Render the lines from the one containing "What do you see at coordinates (487, 489)" through the one containing "(564, 306).", both included, as a Markdown table with the columns Row and Line, leaving out blank lines.

***** Data supplied

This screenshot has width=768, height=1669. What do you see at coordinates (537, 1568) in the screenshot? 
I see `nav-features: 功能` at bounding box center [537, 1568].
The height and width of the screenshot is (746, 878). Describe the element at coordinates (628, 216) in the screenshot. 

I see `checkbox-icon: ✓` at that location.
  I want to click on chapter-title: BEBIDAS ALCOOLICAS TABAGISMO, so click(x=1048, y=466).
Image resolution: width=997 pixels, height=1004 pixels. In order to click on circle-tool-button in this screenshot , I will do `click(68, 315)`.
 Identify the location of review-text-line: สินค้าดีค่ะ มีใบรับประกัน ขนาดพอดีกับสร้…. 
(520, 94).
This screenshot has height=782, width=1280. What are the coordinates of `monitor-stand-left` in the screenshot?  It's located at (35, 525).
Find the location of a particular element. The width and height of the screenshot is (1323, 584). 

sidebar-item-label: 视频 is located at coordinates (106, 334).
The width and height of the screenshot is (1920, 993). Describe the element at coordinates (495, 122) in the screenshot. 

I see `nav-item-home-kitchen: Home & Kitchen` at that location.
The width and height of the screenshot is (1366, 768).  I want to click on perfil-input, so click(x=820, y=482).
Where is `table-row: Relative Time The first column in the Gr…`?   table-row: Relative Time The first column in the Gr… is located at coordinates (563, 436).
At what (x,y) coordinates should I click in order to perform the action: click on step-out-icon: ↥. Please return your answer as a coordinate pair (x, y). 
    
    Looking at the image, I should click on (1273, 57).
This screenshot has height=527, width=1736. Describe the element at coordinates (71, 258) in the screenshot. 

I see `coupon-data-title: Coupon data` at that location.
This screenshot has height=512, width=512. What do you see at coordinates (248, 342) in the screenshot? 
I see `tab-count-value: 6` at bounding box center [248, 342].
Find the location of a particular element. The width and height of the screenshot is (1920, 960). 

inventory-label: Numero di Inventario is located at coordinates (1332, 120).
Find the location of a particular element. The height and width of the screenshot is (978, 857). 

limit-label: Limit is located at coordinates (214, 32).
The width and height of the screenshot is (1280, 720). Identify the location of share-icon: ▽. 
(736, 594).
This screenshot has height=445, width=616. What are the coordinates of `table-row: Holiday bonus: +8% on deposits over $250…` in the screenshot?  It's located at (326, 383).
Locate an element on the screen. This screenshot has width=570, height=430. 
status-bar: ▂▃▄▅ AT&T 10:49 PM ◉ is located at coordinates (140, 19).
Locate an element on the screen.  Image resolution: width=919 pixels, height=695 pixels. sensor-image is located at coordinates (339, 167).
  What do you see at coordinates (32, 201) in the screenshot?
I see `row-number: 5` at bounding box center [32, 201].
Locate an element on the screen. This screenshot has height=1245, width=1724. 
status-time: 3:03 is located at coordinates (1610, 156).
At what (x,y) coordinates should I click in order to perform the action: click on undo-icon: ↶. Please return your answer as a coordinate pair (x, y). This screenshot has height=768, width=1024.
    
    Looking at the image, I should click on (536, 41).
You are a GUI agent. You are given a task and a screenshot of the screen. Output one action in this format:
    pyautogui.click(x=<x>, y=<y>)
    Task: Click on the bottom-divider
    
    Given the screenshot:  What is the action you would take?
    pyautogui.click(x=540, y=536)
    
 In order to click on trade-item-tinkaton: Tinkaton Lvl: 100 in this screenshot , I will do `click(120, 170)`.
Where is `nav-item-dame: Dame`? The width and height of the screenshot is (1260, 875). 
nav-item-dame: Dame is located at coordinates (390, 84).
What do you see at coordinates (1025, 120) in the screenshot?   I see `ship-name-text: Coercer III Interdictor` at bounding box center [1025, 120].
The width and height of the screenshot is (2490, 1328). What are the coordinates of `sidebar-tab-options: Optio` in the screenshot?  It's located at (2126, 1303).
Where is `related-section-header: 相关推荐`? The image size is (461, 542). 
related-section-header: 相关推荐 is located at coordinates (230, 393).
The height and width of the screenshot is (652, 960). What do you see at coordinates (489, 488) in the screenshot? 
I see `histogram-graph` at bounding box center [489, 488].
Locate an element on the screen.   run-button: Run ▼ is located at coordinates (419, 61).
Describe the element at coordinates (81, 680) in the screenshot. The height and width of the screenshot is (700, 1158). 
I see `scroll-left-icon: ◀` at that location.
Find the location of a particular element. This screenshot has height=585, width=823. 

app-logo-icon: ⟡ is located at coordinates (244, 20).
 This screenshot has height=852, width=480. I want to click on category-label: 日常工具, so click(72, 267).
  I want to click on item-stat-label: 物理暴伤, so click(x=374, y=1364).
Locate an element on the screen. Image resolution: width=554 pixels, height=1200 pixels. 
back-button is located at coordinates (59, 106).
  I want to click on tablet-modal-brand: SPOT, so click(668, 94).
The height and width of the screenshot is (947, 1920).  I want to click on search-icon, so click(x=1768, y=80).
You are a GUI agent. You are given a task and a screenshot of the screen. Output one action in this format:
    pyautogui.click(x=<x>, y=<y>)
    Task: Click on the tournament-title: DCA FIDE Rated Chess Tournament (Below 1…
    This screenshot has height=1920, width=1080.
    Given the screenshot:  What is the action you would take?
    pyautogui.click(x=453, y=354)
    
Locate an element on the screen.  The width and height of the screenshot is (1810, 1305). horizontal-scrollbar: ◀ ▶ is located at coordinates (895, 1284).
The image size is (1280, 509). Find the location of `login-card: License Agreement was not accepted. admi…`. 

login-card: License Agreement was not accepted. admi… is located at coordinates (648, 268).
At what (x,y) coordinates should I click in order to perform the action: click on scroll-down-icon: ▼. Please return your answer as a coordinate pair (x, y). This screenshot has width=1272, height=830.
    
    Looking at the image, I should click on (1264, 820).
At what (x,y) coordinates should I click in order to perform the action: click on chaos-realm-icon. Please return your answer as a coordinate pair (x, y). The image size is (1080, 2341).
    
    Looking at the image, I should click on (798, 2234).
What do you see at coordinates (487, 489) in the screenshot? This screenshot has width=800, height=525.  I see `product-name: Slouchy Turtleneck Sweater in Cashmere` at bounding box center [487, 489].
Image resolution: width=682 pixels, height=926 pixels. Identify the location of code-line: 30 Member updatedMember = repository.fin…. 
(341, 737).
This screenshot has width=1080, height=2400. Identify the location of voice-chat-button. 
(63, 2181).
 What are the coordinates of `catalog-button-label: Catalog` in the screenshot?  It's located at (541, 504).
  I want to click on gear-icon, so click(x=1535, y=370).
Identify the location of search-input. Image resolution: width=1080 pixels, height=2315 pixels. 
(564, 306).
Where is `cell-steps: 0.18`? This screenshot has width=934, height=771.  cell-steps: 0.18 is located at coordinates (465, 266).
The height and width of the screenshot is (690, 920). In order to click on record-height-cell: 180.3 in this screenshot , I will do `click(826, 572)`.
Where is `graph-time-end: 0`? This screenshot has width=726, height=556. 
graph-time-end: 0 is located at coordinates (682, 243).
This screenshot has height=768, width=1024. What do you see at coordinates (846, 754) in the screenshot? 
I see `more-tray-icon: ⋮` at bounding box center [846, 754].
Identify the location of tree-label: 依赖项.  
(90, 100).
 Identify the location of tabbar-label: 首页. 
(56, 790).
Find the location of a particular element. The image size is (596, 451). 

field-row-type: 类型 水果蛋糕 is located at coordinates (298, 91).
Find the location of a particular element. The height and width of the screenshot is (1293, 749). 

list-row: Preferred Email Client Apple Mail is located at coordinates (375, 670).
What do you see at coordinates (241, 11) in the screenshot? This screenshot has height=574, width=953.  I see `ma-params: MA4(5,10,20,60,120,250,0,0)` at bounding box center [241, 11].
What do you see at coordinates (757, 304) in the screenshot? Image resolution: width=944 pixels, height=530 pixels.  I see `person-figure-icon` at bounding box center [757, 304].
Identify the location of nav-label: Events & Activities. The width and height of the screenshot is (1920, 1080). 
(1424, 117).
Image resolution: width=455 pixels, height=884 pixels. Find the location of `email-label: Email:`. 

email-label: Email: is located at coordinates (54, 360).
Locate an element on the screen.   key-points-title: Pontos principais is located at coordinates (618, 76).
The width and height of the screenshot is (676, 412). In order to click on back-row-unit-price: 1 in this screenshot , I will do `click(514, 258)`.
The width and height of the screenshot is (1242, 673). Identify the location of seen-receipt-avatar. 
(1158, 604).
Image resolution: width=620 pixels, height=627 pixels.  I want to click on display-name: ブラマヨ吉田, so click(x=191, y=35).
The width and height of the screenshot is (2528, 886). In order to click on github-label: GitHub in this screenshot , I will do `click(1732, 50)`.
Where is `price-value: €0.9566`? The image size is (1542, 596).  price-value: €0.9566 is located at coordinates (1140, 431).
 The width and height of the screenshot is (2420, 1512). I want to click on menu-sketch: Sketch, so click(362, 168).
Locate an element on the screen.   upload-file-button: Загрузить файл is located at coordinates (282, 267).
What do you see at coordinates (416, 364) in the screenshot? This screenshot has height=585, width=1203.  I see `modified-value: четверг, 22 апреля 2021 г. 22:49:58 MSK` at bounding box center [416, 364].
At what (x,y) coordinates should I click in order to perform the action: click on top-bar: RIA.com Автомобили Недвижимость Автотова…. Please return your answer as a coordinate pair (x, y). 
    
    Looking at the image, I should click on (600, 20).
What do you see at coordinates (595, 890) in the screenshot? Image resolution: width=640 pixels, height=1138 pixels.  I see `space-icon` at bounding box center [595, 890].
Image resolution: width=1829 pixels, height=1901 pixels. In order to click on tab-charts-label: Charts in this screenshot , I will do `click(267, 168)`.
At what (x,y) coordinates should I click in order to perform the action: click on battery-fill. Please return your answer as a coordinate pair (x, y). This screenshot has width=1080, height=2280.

**********

* _Answer_:
| Row | Line |
|---|---|
| 1 | What do you see at coordinates (487, 489) in the screenshot? This screenshot has width=800, height=525.  I see `product-name: Slouchy Turtleneck Sweater in Cashmere` at bounding box center [487, 489]. |
| 2 | Image resolution: width=682 pixels, height=926 pixels. Identify the location of code-line: 30 Member updatedMember = repository.fin….  |
| 3 | (341, 737). |
| 4 | This screenshot has width=1080, height=2400. Identify the location of voice-chat-button.  |
| 5 | (63, 2181). |
| 6 |  What are the coordinates of `catalog-button-label: Catalog` in the screenshot?  It's located at (541, 504). |
| 7 |   I want to click on gear-icon, so click(x=1535, y=370). |
| 8 | Identify the location of search-input. Image resolution: width=1080 pixels, height=2315 pixels.  |
| 9 | (564, 306). |